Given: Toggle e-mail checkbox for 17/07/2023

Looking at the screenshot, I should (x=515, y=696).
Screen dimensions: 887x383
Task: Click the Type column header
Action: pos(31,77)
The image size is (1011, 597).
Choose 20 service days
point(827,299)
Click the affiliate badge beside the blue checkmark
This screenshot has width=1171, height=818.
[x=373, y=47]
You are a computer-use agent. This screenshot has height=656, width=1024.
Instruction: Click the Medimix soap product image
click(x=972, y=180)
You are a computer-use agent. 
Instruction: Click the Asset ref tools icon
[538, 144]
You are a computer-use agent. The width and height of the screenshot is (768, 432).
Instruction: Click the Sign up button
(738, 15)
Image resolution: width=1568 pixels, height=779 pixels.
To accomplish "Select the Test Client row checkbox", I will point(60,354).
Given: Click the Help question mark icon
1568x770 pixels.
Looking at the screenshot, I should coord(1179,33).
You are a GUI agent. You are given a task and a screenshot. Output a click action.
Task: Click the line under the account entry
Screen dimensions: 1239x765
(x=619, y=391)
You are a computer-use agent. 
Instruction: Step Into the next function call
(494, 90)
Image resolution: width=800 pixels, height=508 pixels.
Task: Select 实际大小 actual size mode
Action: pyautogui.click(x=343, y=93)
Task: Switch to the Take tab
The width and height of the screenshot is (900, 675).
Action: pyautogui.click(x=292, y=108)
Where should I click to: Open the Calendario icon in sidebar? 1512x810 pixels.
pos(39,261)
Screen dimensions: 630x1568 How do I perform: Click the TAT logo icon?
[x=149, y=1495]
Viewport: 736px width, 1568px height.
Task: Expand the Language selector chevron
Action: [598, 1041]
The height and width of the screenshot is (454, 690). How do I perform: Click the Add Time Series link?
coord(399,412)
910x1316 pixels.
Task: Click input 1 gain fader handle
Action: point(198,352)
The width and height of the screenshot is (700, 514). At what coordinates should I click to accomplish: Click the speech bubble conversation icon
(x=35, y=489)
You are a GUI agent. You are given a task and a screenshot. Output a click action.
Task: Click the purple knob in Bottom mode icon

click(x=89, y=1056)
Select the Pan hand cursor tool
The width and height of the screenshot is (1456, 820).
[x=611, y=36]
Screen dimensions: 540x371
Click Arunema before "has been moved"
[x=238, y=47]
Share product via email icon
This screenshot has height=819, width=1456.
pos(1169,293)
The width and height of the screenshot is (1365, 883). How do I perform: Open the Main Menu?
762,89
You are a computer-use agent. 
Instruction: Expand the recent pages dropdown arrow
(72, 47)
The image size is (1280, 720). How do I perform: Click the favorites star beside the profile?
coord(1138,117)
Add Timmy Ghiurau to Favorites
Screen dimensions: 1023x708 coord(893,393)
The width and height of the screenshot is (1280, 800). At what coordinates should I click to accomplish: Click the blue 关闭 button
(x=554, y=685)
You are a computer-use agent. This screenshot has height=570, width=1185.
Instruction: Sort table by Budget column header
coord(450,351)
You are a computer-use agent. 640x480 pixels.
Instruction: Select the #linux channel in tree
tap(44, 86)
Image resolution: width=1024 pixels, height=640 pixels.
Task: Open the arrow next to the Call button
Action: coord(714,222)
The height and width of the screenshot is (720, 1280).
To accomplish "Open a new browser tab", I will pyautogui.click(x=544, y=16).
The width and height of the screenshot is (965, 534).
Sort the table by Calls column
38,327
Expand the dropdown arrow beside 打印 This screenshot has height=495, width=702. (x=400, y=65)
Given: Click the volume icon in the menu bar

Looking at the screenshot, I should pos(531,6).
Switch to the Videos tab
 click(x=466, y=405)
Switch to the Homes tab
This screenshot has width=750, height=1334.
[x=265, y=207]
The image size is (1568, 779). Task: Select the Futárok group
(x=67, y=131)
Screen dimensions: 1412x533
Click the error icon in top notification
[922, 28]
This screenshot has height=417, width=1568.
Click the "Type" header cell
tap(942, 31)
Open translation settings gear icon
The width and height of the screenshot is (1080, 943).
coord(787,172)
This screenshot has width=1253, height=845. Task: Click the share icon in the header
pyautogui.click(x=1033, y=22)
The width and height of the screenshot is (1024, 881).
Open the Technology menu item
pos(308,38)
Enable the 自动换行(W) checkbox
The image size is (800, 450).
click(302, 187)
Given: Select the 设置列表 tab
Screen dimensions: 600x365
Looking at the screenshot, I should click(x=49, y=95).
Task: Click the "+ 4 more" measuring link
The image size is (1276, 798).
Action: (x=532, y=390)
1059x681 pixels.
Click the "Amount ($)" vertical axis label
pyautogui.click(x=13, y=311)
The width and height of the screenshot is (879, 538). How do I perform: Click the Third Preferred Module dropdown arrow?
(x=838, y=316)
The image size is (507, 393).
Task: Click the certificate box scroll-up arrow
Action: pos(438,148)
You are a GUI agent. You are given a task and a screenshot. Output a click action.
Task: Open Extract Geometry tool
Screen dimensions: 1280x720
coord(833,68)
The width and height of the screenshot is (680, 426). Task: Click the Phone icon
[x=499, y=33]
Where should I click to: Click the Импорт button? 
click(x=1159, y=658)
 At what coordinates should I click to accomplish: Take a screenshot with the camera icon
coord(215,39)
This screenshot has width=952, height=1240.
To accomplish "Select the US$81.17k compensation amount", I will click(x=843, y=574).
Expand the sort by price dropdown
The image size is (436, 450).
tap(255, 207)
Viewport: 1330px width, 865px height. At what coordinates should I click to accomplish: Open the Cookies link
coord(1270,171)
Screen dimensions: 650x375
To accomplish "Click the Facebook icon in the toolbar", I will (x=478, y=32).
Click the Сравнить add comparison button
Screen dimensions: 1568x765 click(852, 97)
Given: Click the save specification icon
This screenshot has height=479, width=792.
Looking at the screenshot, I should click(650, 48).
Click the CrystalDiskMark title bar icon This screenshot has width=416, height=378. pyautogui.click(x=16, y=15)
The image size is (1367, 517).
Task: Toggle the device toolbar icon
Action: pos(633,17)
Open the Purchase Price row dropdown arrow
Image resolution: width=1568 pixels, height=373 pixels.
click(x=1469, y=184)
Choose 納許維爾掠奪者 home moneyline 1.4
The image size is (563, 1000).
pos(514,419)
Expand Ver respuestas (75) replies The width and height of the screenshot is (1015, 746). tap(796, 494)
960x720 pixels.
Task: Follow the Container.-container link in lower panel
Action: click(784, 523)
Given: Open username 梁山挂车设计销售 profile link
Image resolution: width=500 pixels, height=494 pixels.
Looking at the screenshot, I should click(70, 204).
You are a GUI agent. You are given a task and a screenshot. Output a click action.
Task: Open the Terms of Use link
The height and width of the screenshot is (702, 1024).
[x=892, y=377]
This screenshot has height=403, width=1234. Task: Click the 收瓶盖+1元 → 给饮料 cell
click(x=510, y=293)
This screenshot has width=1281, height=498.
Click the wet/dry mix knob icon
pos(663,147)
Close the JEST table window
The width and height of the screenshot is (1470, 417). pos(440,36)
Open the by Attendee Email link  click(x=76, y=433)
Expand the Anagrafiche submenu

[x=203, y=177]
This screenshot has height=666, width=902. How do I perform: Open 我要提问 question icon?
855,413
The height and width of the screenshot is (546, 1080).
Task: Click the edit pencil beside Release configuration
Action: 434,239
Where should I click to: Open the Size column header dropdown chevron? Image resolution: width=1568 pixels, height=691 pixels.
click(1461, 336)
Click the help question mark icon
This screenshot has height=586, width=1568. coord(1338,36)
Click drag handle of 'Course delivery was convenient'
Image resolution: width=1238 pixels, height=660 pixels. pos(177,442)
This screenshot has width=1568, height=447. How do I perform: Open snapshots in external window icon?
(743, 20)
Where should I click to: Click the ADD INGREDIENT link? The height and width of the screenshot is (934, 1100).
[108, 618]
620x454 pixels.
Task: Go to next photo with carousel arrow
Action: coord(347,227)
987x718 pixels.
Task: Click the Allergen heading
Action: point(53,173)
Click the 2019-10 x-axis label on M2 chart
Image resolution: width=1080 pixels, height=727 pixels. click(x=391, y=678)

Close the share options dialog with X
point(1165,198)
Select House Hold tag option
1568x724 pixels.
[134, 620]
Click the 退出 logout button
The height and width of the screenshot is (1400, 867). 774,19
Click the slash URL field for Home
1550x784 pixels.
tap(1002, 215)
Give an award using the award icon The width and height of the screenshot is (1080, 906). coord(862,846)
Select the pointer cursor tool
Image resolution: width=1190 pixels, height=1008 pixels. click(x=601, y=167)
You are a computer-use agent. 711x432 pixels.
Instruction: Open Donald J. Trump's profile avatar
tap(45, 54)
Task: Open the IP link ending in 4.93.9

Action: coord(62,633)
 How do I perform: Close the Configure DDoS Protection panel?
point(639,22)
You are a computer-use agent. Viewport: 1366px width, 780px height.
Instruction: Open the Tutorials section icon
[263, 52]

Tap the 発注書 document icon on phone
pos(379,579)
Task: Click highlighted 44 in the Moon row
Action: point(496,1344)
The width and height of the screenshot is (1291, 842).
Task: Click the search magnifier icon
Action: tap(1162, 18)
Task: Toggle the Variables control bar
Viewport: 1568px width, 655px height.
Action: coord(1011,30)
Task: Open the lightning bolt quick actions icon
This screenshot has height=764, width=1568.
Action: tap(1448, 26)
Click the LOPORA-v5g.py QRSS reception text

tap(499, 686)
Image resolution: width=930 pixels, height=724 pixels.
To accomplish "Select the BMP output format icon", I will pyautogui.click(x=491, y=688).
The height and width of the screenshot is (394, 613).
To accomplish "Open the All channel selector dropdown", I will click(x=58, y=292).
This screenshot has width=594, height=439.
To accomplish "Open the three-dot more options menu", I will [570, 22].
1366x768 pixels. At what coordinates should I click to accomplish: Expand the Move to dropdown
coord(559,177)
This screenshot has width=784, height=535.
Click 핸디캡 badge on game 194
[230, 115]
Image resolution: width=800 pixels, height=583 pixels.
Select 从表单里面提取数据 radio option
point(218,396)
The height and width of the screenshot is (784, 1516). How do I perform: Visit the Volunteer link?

→ **Task details**
Search the records for the word "computer". Copy each line where it appears.

→ **Reply to the task**
You are a computer-use agent. This screenshot has height=656, width=1024.
You are a computer-use agent. 
You are a computer-use agent. The width and height of the screenshot is (768, 432).
You are a computer-use agent. 
You are a computer-use agent. 
You are a computer-use agent. This screenshot has height=570, width=1185.
You are a computer-use agent. 640x480 pixels.
You are a computer-use agent. 711x432 pixels.
You are a computer-use agent. Viewport: 1366px width, 780px height.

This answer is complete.